Thanks for the heads up.
I would suspect that given greater importance of horizontal gene transfer
(HGT) in bacteria that the signal would be more blurred in bacteria rather
than in higher organisms. So your skepticism of the application of
phylogenies based on sequence data is unfounded.
Of course, the fact that HGT is so important and evident in bacteria
provides for non-Darwinian evolutionary mechanisms that produce complex
systems.
TG
>Teichmann, SA and Mitchison, G. "Is there a phylogenetic signal in
>prokaryote proteins?" J. Molec. Evol. 49:98-107
>
>Abstract
>
>Using the sequence information from nine completely sequence bacterial
>genomes, we extract 32 protein families that are thought to contain
>orthologous proteins from each genome. The alignments of these 32 families
>are used to construct a phylogeny with the neighbor-joining algorithm. This
>tree has several topological features that are different from the
>conventional phylogeny, yet it is highly reliable according to its bootstrap
>values. Upon closer study of the individual families used, it is clear that
>the strong phylogenetic signal comes from three families, at least two of
>which are good candidates for horizontal transfer. The tree from the
>remaining 29 families consists almost entirely of noise at the level of
>bacterial phylum divisions, indicating that even with large amounts of data,
>it MAY NOT BE POSSIBLE TO RECONSTRUCT THE PROKARYOTE PHYLOGENY USING
>STANDARD SEQUENCE BASED METHODS. (Emphasis mine)

....................

* WORK REQUEST
Reproduce word for word the portion of the message on horizontal gene transfer above between "I would suspect" and "data is unfounded.", inclusive.

* Saved entries
....................

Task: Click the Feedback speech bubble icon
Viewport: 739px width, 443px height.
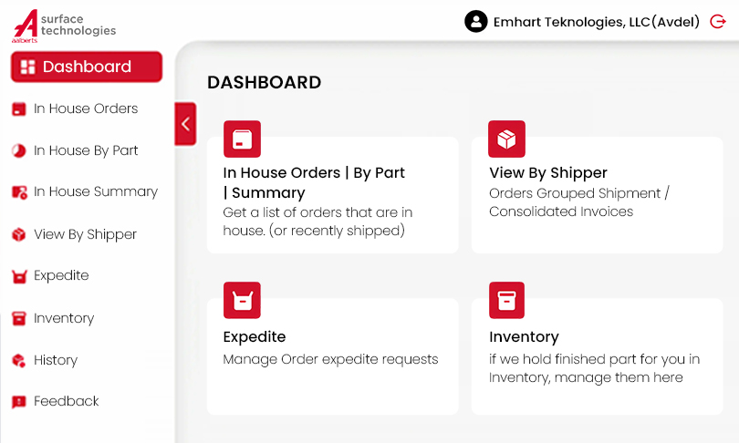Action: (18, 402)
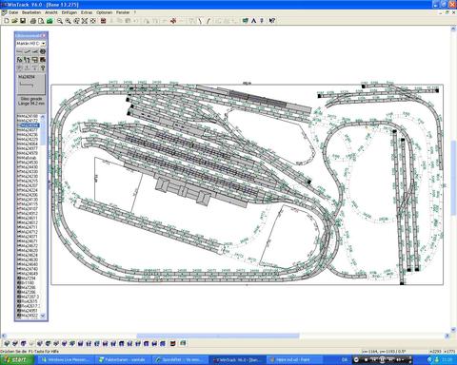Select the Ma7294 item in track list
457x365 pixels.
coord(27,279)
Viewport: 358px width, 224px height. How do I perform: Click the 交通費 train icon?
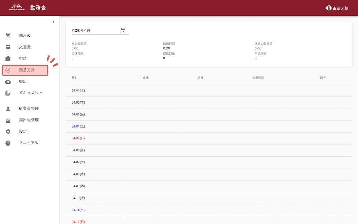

....................

* RESPONSE FOR THIS EXERCISE
I would suspect that given greater importance of horizontal gene transfer
(HGT) in bacteria that the signal would be more blurred in bacteria rather
than in higher organisms. So your skepticism of the application of
phylogenies based on sequence data is unfounded.